━━━ Entries shown
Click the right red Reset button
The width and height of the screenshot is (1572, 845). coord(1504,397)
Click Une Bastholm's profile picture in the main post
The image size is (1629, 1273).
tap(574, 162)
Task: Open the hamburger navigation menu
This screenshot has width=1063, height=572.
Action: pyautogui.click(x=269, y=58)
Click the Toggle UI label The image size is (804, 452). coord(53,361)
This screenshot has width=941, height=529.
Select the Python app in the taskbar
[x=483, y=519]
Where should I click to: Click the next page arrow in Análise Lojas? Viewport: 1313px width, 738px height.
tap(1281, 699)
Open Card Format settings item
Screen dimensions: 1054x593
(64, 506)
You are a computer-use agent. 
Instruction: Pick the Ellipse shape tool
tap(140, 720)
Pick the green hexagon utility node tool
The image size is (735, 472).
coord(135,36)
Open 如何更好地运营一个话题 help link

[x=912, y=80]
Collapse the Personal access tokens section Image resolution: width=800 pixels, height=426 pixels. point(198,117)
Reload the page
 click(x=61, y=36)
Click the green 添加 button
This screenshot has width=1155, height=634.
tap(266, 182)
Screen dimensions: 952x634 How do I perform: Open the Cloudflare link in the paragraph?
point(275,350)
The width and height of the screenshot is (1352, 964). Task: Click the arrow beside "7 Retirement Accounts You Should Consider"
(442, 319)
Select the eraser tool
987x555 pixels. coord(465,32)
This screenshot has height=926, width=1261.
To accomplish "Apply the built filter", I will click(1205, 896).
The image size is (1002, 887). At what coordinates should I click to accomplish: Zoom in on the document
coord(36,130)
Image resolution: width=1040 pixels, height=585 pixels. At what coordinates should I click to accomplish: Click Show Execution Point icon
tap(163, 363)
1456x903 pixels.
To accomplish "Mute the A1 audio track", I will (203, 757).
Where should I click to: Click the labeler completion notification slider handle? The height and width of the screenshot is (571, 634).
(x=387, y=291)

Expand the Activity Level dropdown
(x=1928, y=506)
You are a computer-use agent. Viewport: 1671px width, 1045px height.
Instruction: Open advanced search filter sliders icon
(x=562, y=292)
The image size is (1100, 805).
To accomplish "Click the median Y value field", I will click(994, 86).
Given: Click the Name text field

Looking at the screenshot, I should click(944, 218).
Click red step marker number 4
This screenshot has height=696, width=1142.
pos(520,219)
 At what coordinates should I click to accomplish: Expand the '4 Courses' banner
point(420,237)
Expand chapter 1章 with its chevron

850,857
━━━━━━
*Task statement:*
Retype the entries exactly from the first line, stopping after the line with "Task: Open the hamburger navigation menu".

*Task output:*
Click the right red Reset button
The width and height of the screenshot is (1572, 845). coord(1504,397)
Click Une Bastholm's profile picture in the main post
The image size is (1629, 1273).
tap(574, 162)
Task: Open the hamburger navigation menu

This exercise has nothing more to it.